A hotel chain is a company that owns, operates or manages multiple hotels under a common brand name. These hotels share similar characteristics in terms of design, services, quality standards and often even décor. The idea behind a hotel chain is to offer a consistent experience to guests, regardless of where in the chain they stay.
Hotel chains can span a wide range of categories and price points, from budget hotels to luxury hotels. Some hotel chains are internationally known and have a presence in multiple countries, while others may have a more localised presence. I recommend that you take a break and have a look at the different hotel stars.
Characteristics of hotel chains
Hotel chains offer booking support, extensive marketing and advertising campaigns, guest loyalty programmes, brand standards (ensuring quality), consultancy support and peace of mind for lenders.
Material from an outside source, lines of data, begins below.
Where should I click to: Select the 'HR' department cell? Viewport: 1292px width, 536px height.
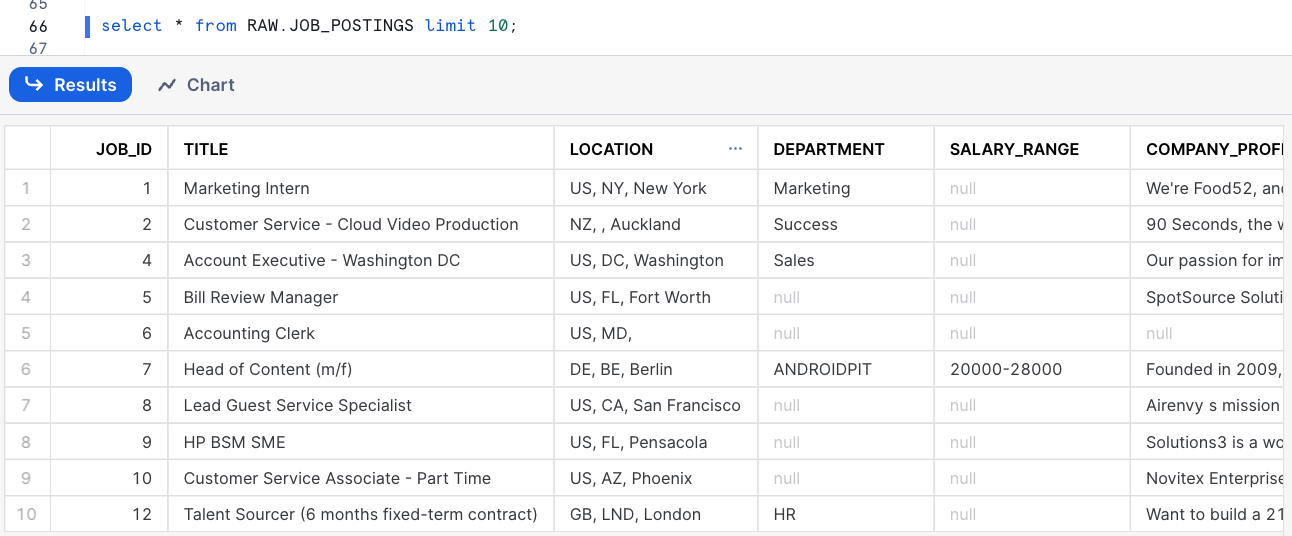click(786, 514)
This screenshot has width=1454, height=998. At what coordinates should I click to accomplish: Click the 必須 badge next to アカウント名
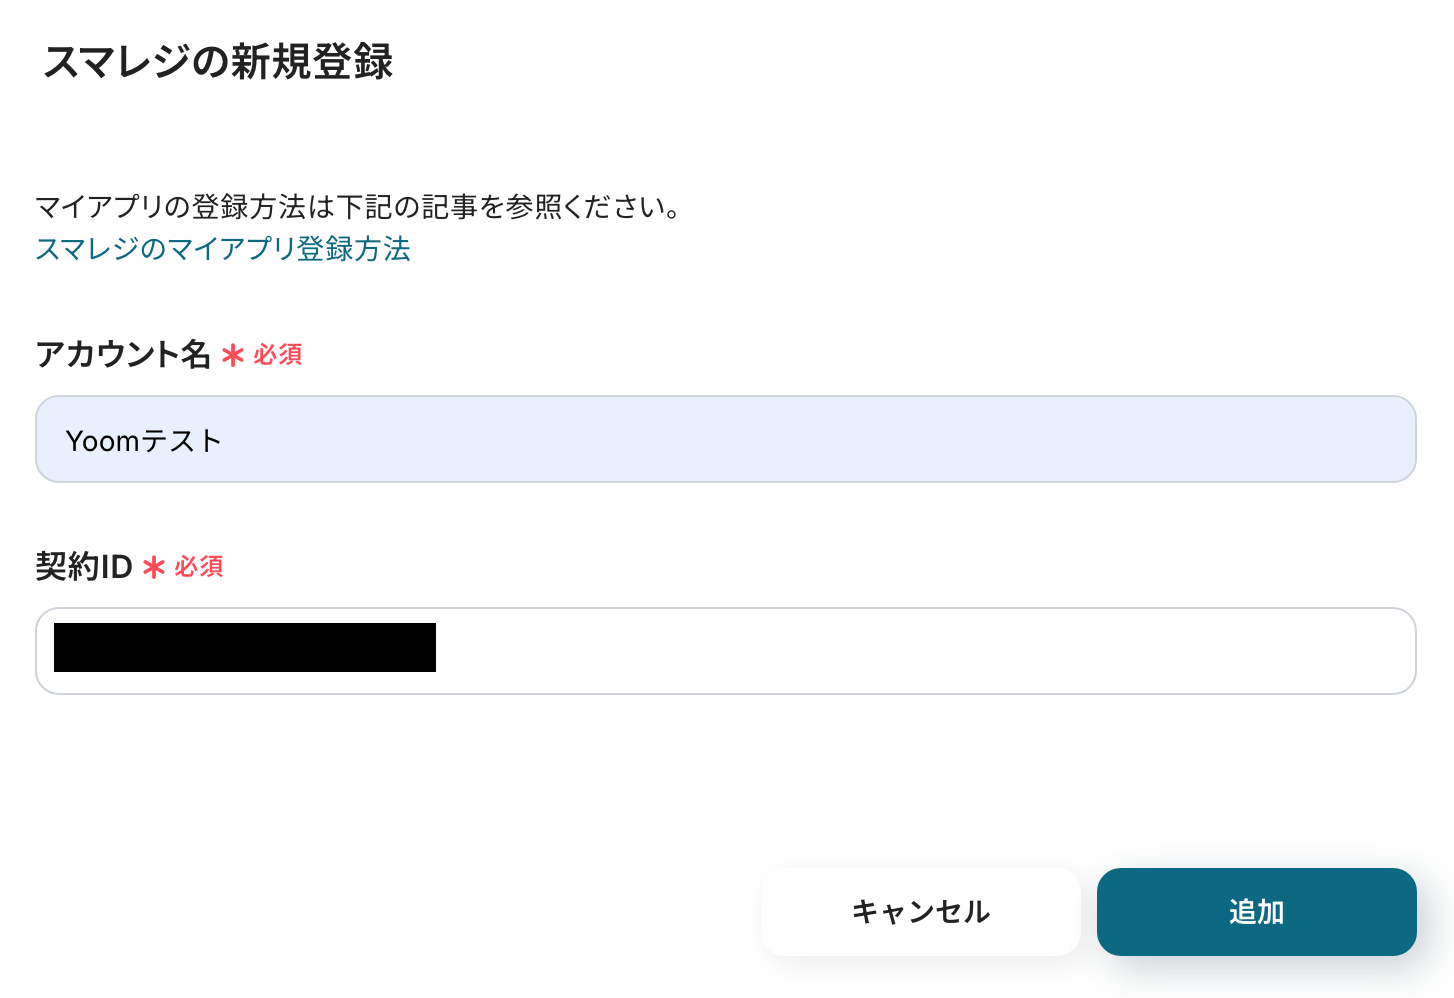277,355
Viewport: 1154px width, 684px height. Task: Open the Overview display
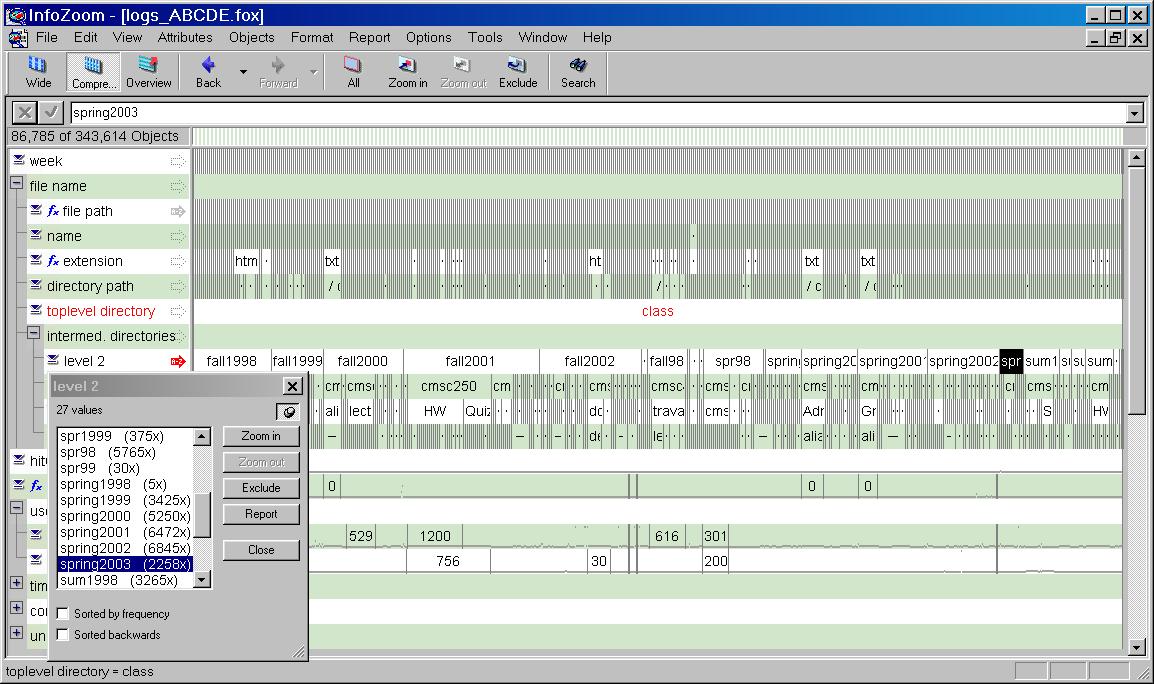(x=149, y=72)
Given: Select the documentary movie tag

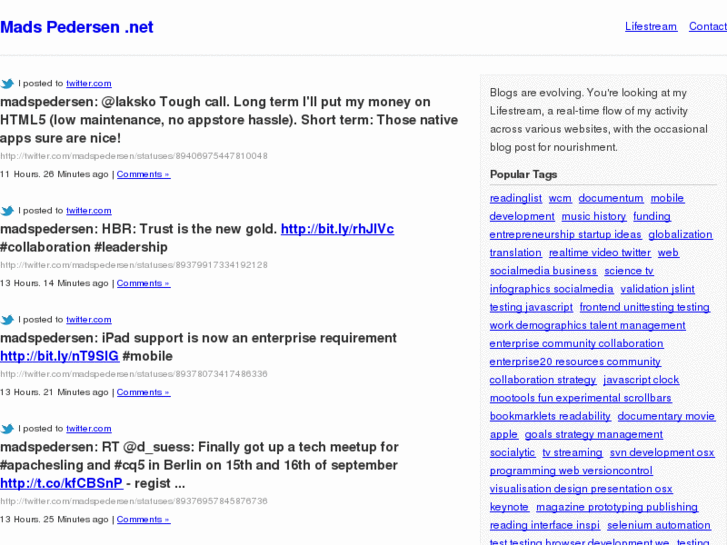Looking at the screenshot, I should click(666, 417).
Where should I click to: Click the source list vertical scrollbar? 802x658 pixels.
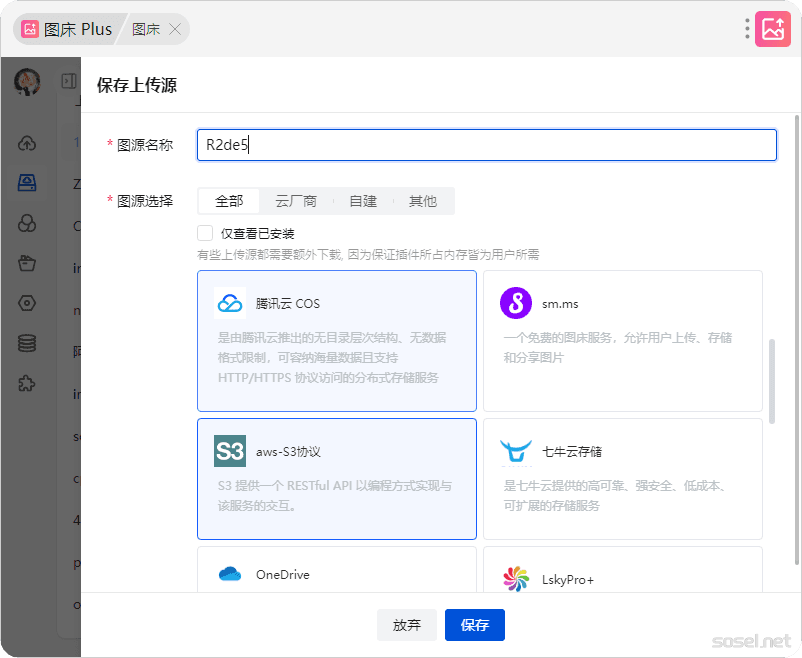coord(770,380)
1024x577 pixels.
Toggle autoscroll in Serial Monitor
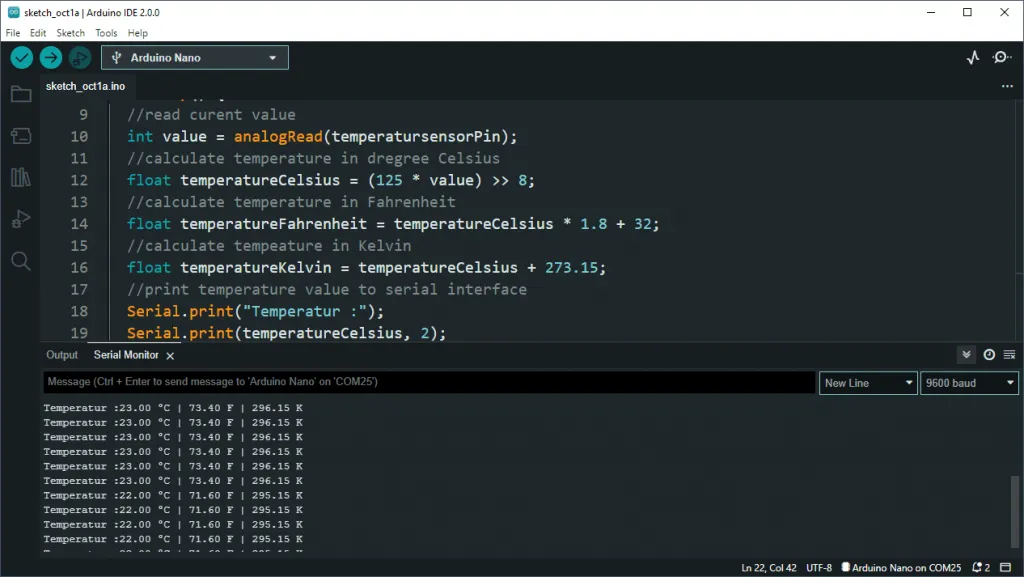[x=966, y=355]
Examples of hotel chains include Marriott International, Hilton Hotels & Resorts, InterContinental Hotels Group (IHG), AccorHotels, among others. These chain hotels often have loyalty programmes that reward repeat guests with additional benefits, such as discounts, room upgrades and other perks.
However, it is not all plain sailing. There are drawbacks, the biggest disadvantage being the loss of independence. As a hotelier, you have to follow specific rules and standards, and you cannot react to market demands as quickly and flexibly as you would like.
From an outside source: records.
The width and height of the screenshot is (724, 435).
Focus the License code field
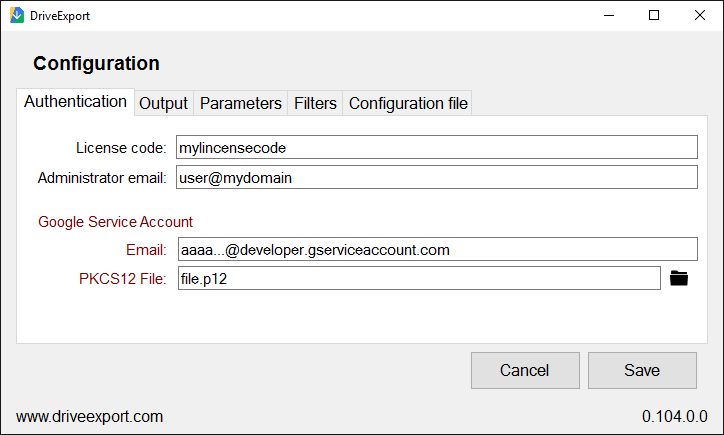(x=437, y=147)
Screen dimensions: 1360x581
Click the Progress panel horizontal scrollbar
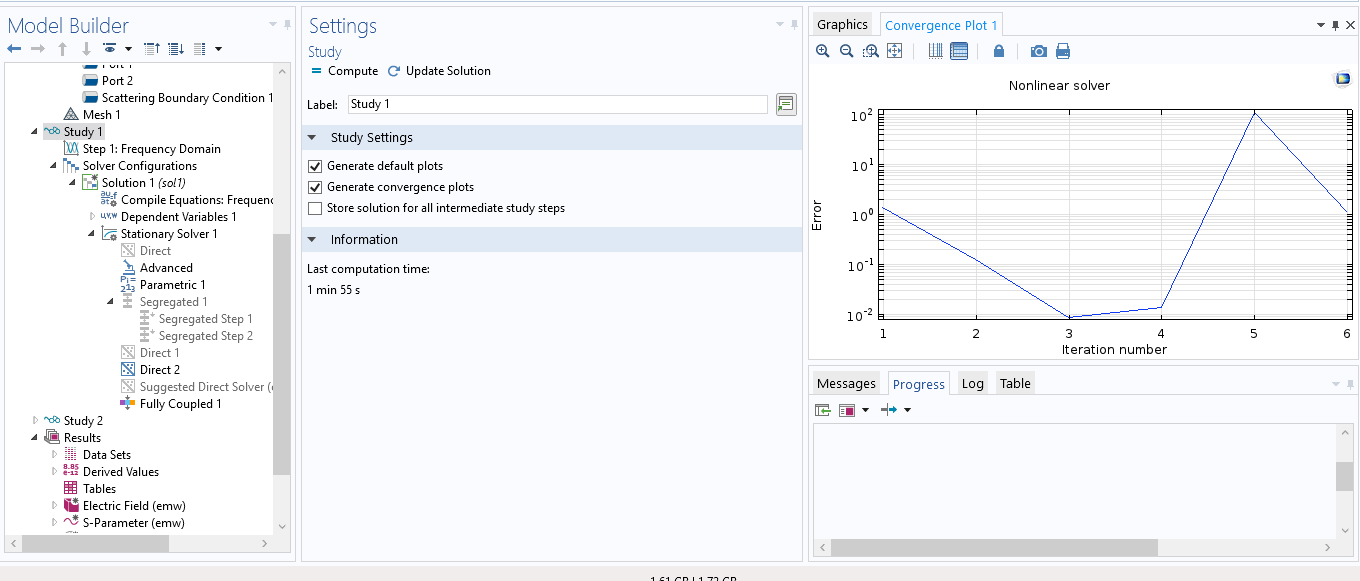pyautogui.click(x=993, y=547)
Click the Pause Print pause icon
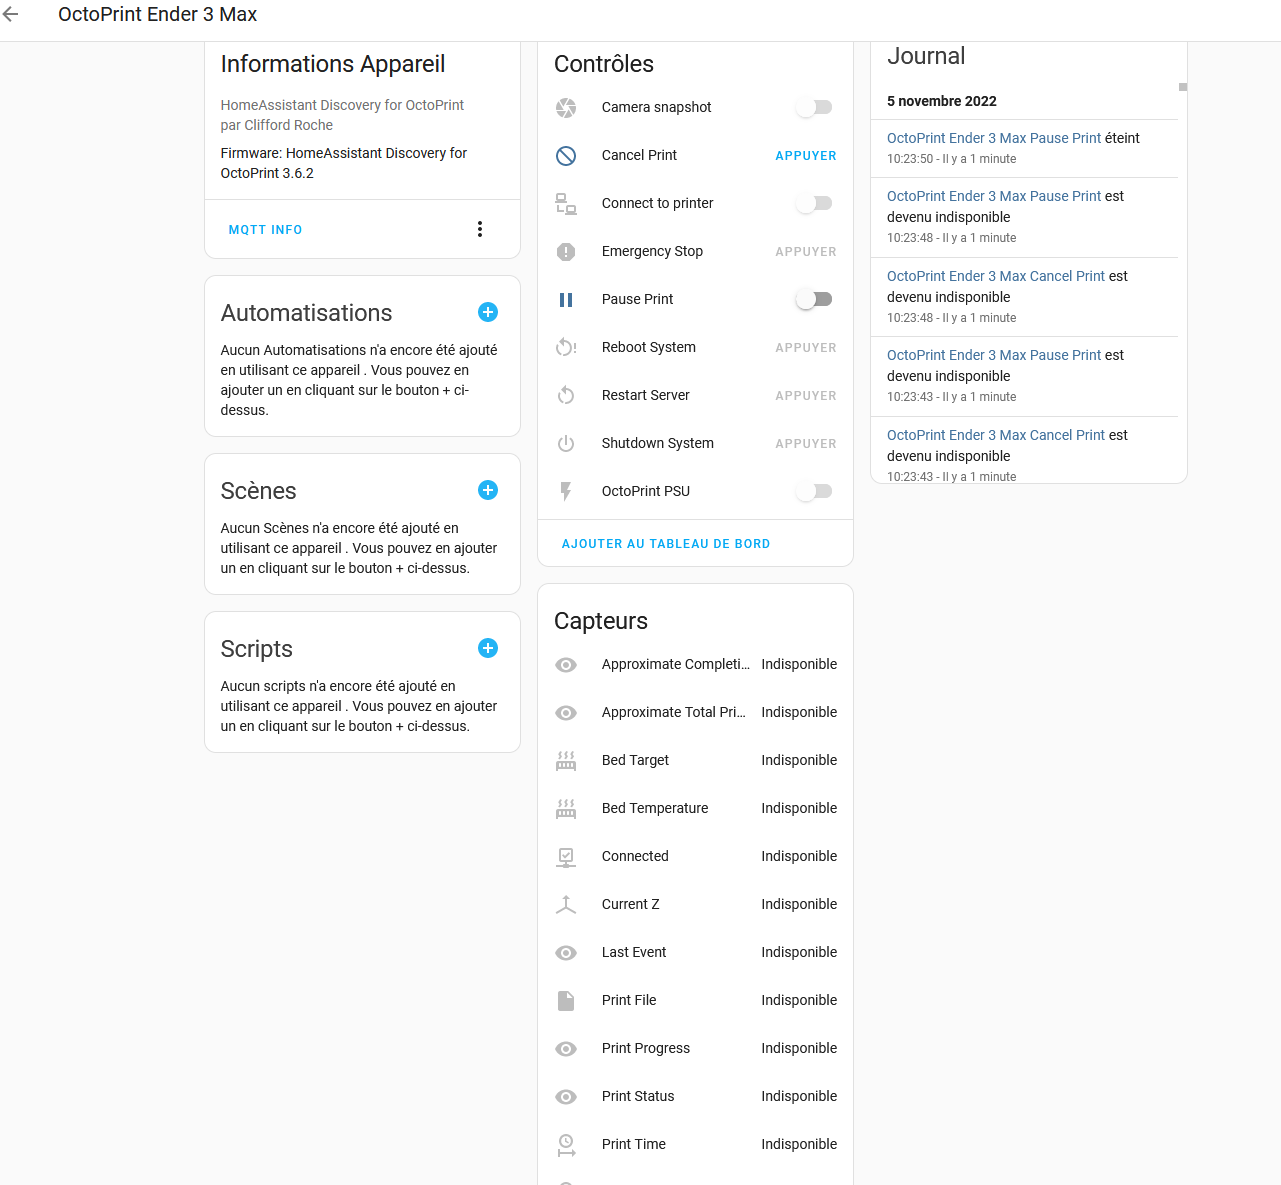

The decision-making process is more time-consuming. Another disadvantage is that by deciding to be part of a chain, you give up uniqueness. Your property, as part of a chain, will never stand out.
These independent hotels can also join a flexible hotel brand or Independent Hotel Group, where they can take advantage of all the benefits offered by hotel chains without being limited by the associated restrictions.
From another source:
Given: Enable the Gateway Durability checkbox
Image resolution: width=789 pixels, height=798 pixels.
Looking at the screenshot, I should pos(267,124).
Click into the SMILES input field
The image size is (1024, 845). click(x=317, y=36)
It is therefore of vital importance to have professional advice, the decision making will be much more accurate and suitable.
In the hotel industry, the Lifestyle Hotel concept is not framed as a conventional category, but is defined by specific characteristics, sharing similarities with boutique hotels. Like boutique hotels, Lifestyle Hotels stand out for their uniqueness, distinctive character and charm.
However, they differ from conventional hotels in that they are aimed at a specific public or target group and not like traditional hotels, which are for a more generic public.
As defined by the Boutique & Lifestyle Lodging Association (BLLA), lifestyle hotels represent the evolution of boutique hotels, driven by hotel chains that incorporate the best elements of boutique hotels, such as small size, intimate ambience and modern design.
But at the same time, they add chain advantages such as loyalty programmes, consistency and economies of scale. This combination makes lifestyle hotels generally more affordable and accessible than traditional boutiques, contributing to their eventual mainstream presence.
In this context, lifestyle hotels can be seen as a variant of boutique hotels, adopting a franchised or chain hotel approach.
This is why boutique hotels are characterised by their small size and elegance, offering high levels of service. On the other hand, lifestyle hotels are recognised for their innovative approach and delivery of more personal experiences compared to conventional branded hotels.
An example of this type of hotel is the resort that Hard Rock has created in the Maldives, which straddles the line between its well-known rock ‘n’ roll style and tropical paradise.
WHAT IS RACK RATE?
The term rack rate commonly refers to the standard or full rate that a hotel, resort or other accommodation establishment charges for a room without any special discount or negotiation.
This rate is usually the highest rate that the establishment offers and is used as a benchmark for calculating discounts or special rates that it will apply to both its individual and wholesale customers.
The idea behind the rack rate is to establish a base price before applying discounts for advance bookings, promotions, loyalty programme memberships or other offers. Travellers who book directly with the hotel can often obtain lower rates than the rack rate, especially if they book in advance or as part of promotional packages.
It is important for every hotel establishment to have such a standard rate on which to apply discount margins in order to have a clear return on investment (ROI).
In short, the rack rate is the full or standard price an establishment charges for a room before applying any discount, promotion or fam trip.